Holy mother-effin' ice dragon, Sunday's episode of Game of Thrones was about as shocking an ice spear to the chest midflight. But while the Night's King was getting his javelin on and Arya was creeping all of Winterfell out, here are 10 things you might have missed in Season 7's sixth episode, "Beyond the Wall."

Who the hell is this random wildling fighting?

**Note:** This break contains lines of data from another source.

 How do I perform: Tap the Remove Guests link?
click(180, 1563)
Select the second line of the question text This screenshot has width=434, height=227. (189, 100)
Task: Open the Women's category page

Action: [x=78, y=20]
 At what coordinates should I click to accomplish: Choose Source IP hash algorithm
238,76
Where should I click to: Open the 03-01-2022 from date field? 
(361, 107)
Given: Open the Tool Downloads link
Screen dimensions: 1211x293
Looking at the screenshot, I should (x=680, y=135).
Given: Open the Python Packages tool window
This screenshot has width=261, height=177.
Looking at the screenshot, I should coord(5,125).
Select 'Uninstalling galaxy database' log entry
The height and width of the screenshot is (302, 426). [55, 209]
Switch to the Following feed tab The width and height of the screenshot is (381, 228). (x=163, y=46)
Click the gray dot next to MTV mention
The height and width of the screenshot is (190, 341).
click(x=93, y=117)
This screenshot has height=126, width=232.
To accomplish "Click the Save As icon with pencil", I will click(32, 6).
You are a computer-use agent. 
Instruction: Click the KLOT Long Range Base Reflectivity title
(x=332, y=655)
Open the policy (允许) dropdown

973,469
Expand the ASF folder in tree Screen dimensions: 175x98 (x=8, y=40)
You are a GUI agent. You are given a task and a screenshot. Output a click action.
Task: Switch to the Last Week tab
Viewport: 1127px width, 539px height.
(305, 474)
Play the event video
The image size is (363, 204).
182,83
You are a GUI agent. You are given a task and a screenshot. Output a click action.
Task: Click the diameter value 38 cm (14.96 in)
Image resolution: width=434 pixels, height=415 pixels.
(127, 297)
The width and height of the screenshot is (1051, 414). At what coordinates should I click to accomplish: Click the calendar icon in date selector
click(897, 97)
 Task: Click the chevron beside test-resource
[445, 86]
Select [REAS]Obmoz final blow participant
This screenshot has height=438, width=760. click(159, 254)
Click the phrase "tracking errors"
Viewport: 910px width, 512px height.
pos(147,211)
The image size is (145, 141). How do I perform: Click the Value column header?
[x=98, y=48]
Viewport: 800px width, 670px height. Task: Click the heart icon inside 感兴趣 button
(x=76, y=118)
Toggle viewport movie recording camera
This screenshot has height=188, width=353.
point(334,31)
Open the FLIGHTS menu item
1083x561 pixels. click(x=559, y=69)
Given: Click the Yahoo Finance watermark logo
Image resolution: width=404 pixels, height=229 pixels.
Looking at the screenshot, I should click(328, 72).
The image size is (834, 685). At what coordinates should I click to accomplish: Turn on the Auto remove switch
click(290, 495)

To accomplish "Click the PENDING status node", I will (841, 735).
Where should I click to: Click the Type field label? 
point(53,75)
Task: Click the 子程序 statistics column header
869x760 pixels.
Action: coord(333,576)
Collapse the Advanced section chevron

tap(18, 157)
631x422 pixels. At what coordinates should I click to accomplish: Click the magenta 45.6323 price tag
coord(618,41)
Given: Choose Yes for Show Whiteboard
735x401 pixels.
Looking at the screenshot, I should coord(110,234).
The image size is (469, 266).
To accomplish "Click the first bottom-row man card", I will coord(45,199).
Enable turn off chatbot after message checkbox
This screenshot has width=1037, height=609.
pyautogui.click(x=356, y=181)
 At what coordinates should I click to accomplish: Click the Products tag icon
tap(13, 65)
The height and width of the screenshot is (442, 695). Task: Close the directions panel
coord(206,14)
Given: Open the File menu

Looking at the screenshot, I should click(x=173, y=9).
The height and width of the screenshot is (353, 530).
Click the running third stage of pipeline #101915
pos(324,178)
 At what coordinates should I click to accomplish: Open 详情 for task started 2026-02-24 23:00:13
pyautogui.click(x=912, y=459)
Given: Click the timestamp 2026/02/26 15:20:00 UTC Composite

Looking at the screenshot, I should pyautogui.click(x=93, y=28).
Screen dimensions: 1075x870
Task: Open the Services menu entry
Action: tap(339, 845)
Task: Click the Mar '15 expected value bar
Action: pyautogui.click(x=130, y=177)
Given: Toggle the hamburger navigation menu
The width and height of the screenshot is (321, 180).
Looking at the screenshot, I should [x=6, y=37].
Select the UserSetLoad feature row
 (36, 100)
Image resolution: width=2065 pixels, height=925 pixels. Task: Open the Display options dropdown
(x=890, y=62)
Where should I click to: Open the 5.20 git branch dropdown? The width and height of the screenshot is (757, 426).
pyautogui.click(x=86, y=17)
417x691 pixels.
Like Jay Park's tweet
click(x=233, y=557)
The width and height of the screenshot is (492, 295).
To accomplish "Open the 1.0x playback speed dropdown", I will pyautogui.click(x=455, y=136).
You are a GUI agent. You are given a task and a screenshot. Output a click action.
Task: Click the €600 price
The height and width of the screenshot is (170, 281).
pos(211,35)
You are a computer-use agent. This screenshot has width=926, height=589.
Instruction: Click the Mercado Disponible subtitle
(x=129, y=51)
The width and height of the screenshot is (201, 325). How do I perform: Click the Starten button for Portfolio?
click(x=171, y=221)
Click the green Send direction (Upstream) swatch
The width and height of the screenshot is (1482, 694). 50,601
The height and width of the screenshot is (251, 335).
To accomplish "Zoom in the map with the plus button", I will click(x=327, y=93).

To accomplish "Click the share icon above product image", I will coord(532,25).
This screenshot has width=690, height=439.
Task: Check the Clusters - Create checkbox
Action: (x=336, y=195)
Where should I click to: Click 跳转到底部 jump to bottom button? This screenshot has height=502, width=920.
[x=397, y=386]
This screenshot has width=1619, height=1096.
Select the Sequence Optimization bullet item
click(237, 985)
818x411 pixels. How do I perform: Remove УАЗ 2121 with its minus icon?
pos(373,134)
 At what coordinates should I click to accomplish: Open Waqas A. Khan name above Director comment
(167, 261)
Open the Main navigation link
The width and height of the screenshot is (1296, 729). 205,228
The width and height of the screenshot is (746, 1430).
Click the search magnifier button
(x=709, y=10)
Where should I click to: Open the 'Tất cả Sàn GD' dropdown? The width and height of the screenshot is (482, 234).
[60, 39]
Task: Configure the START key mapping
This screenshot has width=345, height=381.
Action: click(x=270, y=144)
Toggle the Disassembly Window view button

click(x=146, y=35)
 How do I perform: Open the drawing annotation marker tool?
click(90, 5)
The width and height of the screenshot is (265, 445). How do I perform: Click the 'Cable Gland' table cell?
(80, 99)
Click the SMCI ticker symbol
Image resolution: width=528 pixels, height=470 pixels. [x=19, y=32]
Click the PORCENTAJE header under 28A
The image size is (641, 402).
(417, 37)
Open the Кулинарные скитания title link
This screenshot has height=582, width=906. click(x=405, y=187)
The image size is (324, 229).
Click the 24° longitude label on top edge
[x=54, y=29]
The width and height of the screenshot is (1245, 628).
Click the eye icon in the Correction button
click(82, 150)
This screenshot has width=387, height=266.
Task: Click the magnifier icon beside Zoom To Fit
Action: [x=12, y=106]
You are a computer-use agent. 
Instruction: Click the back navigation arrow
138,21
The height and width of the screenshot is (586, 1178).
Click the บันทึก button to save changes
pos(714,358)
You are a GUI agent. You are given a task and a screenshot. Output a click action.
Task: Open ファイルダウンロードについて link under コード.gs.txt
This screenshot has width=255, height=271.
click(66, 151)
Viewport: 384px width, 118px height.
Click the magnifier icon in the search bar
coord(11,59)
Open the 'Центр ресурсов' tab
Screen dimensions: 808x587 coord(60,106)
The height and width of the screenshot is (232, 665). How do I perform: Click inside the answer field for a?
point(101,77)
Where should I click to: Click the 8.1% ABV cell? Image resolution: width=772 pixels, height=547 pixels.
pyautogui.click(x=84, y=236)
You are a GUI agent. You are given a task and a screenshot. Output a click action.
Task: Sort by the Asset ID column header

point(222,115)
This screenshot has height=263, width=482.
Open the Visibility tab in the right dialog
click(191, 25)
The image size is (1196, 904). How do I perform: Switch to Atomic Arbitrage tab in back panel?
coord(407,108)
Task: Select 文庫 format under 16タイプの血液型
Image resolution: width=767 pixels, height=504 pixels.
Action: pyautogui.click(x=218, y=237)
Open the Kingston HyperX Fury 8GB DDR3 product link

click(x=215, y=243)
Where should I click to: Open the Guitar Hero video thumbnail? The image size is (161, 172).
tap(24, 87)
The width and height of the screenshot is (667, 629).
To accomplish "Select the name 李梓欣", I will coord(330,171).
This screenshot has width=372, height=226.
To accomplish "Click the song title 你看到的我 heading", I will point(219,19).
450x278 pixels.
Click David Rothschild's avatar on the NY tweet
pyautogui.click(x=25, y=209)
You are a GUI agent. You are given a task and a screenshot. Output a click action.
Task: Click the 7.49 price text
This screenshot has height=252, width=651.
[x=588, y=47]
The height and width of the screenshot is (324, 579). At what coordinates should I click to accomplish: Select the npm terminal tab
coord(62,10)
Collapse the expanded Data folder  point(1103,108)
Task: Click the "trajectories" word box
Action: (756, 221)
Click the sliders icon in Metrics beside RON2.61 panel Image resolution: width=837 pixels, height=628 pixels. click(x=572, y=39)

Looks like HBO's CGI budget came up just one zombie short.
The Night King saw this coming.

It appears the biggest bad of them all was either luring Daenerys and her dragons north of the wall on purpose, or somehow knew they'd end up there.
Bran also saw this coming.

An episode earlier, Bran had a vision of the army of the dead in the same formation as we saw them in "Beyond the Wall."
Speaking of Bran and the Night King ...

... they appear to have the same tailor. Sure, this could just be a classic northern clothing style, but their similar outfits lend credence to the theory that the Night King is Bran in the future (or the past—time is a flat circle anyway, man). If the cold leader really did lure Daenerys and her children to the frozen north, he might have the same powers as our little Bran flake.
Arya's faces are ...

Obviously, on the bottom we have Walder Frey, whom she assassinated before using his face to kill more Freys. But the top is a deeper cut—it appears to be Polliver, the Lannister man-at-arms who took Needle from Arya in Season 2 then got killed by her in Season 4.
Arya's memory seemed off.

Arya claimed Sansa had watched approvingly at the beheading of their father, when Sansa had been stopped while rushing to him, just as Arya had been.
Not to mention ...

... Arya also has experience serving a Lannister without taking action against said Lannister.
Then again ...

... maybe Arya has really just been playing the game of faces this whole time, testing Sansa to see whether she can trust her sister, but also to see whether the redhead can spot a liar. Sansa apparently can't, which might be why Arya gave her the dagger—so she can protect herself from the biggest liar of all, Littlefinger.
Are you seeing what I'm seeing?

Check out the eye on the pommel of Longclaw—tell me it doesn't look like it's glazing over a la whenever Bran wargs into an animal. Can Bran—or, worse (or maybe the same?), the Night's King—be able to see through Jon's sword?
Jon played a classic older brother Jedi mind trick on Gendry.

Seriously, how does Jon know how fast Robert Baratheon's bastard is?